-- Opening Marker --

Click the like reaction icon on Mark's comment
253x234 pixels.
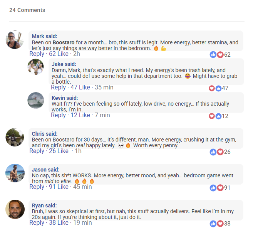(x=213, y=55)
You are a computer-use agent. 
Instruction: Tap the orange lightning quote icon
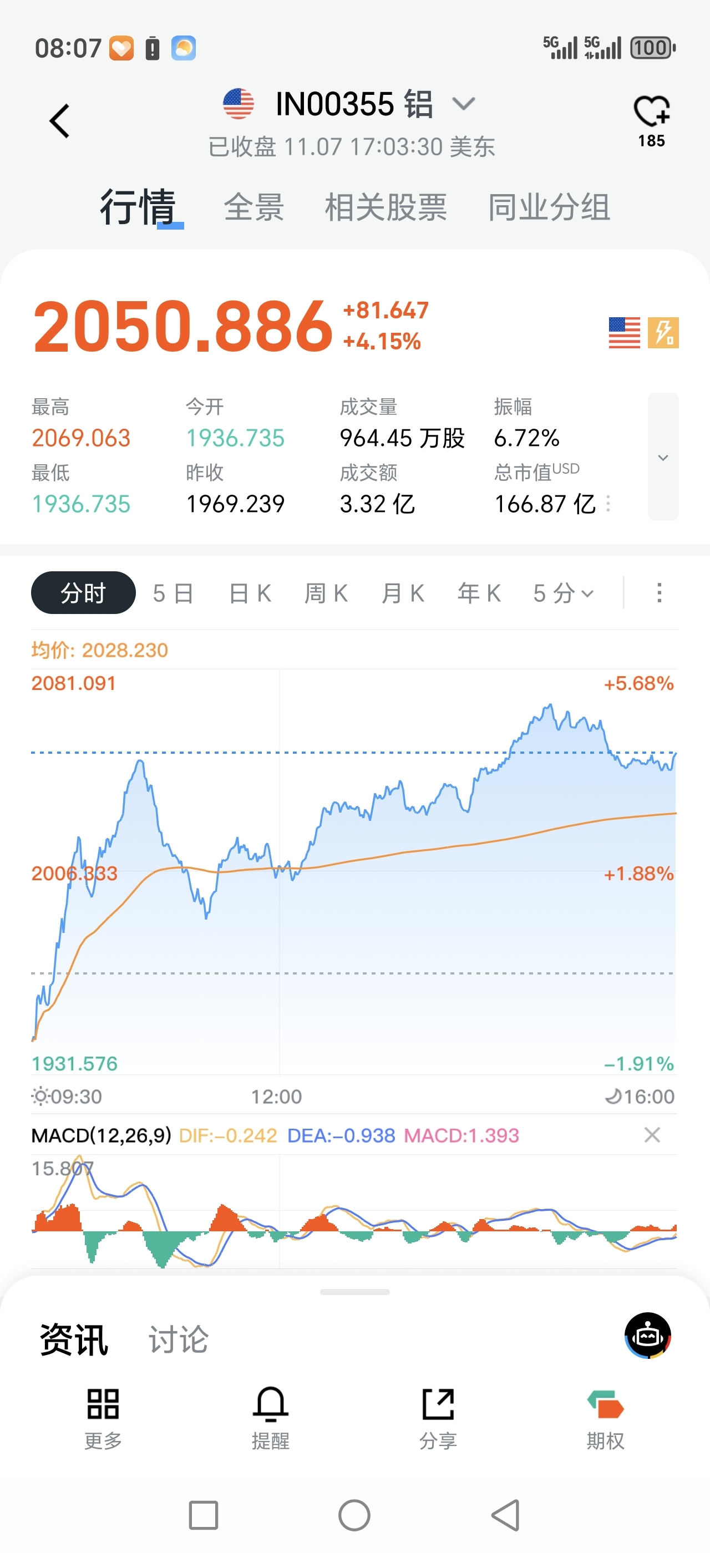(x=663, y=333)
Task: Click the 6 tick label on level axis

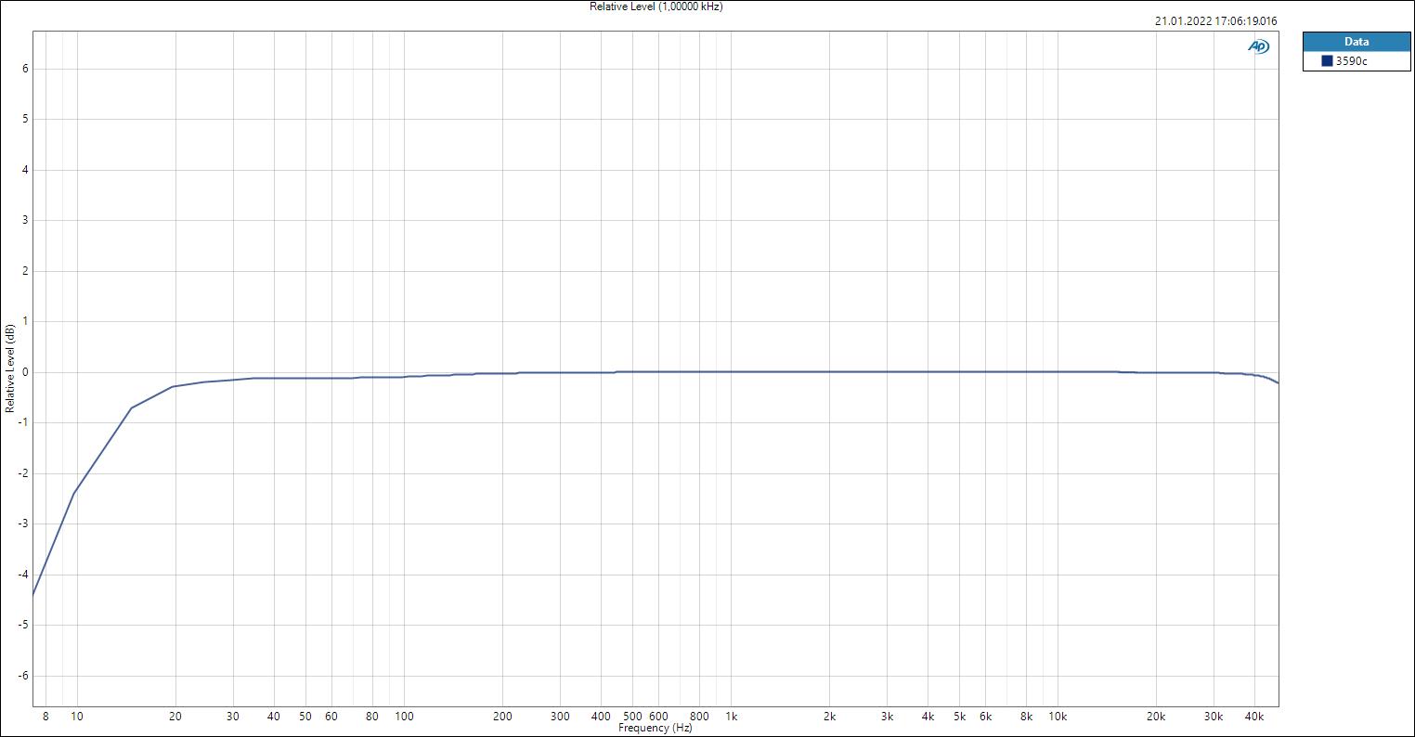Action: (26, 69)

-- Closing Marker --

- [Task requirements]: Pictures are to be left out when the entries above are repeated exactly.

- [The answer]:
Click the like reaction icon on Mark's comment
253x234 pixels.
(x=213, y=55)
You are a computer-use agent. 
Instruction: Tap the orange lightning quote icon
(x=663, y=333)
Task: Click the 6 tick label on level axis

Action: (26, 69)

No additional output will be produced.